Thanks in large part to Representative Cori Bush, millions of people nationwide will be able to stay in their homes despite the expiration of the CDC’s moratorium on evictions. The Missouri representative slept on the Capitol steps for four nights, staging a sit-in that lasted through Tuesday, when President Joe Biden finally announced a 60-day extension — three days after the original policy expired. Had it not been for Bush forcing the issue, it seems likely that the administration would have let the clock run out, leaving as many as 11 million Americans saddled with staggering sums in backrent, or out on the street.
“This is why this happened,” Bush said after Biden’s announcement. “Being unapologetic. Being unafraid to stand up.”
Last year, faced with a pandemic that slashed jobs across every industry, the Centers for Disease Control and Prevention put a hold on evictions. The agency reasoned that kicking people out of their homes would force them into shelters and other overcrowded living situations, escalating the coronavirus’s spread. Though Congress allocated $47 billion in rent relief to state and local governments, the distribution of those funds proved spotty and confusing in many cases — and way too slow for broad swathes of renters: Only about $3 billion in federal aid made its way to the people who needed it. Still, in a June 29 ruling, the Supreme Court only narrowly voted to uphold the moratorium, warning the White House not to extend the policy beyond its planned expiration on July 31. Biden then punted the problem to Congress to extend the moratorium, a job Congressional leadership seemed to think the White House would tackle. The last-minute scramble among Democratic lawmakers failed in the 11th hour.
Enter Representative Bush. Decades before her election to the House in November, Bush — a nurse, pastor, and an activist in the St. Louis area — experienced eviction firsthand. In 2001, an illness during her pregnancy forced Bush to quit her job, leaving her and her then-husband unable to make rent. For roughly three months, the couple and their two young children lived in their Ford Explorer. “I don’t want anyone else to have to go through what I went through, ever,” Bush told the Associated Press. “As long as I am a sitting U.S. congressperson, I will not keep my mouth shut about it.”

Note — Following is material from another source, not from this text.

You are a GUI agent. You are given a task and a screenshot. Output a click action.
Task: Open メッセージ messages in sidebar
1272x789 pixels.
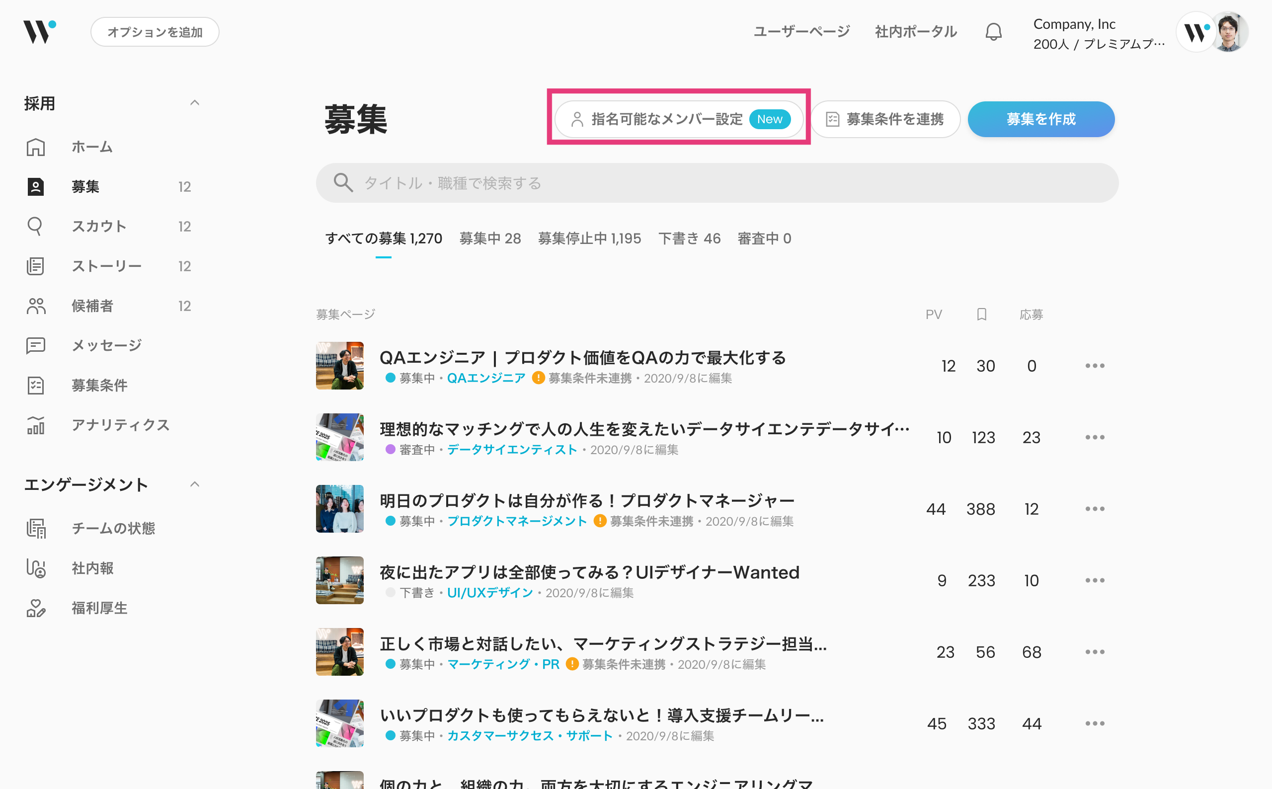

Rather than returning home when Congress went into recess on Friday, Bush set up camp on the Capitol steps, calling for action first from Congress, then from the administration. “We have a deeply rooted misconception in this country that unhoused people have done something to deserve their conditions — when the reality is that unhoused people are living the consequences of our government’s failure to secure the basic necessities people need to survive,” she wrote in a letter to her colleagues on Friday. “If Congress does not act now, the fallout of the eviction crisis will undoubtedly set us backwards as the COVID-19 pandemic continues to ravish our communities — needlessly contributing to more death and suffering.”
Over the course of the weekend and into Monday, Bush received help and visits from other progressives: Representatives Ayanna Pressley, Alexandria Ocasio-Cortez, Ilhan Omar, Jamaal Bowman, Jimmy Gomez, and Mondaire Jones all showed up, as did Senators Bernie Sanders and Elizabeth Warren. Her protest gained support among some members of the Congressional Black Caucus, including chair Joyce Beatty, who joined the vigil. Senate Majority Leader Chuck Schumer gave his support, too, reportedly hugging Bush and Ocasio-Cortez after news of the extension broke, telling them: “You did this.”
The CDC’s extension will last for 60 days, and applies only to renters in parts of the country where COVID cases have been surging. Biden estimated that it would cover about 90 percent of renters nationwide, but it also buys time — for Congress to provide the legal framework to uphold the moratorium, and, crucially, for the millions of renters who stood to lose their homes.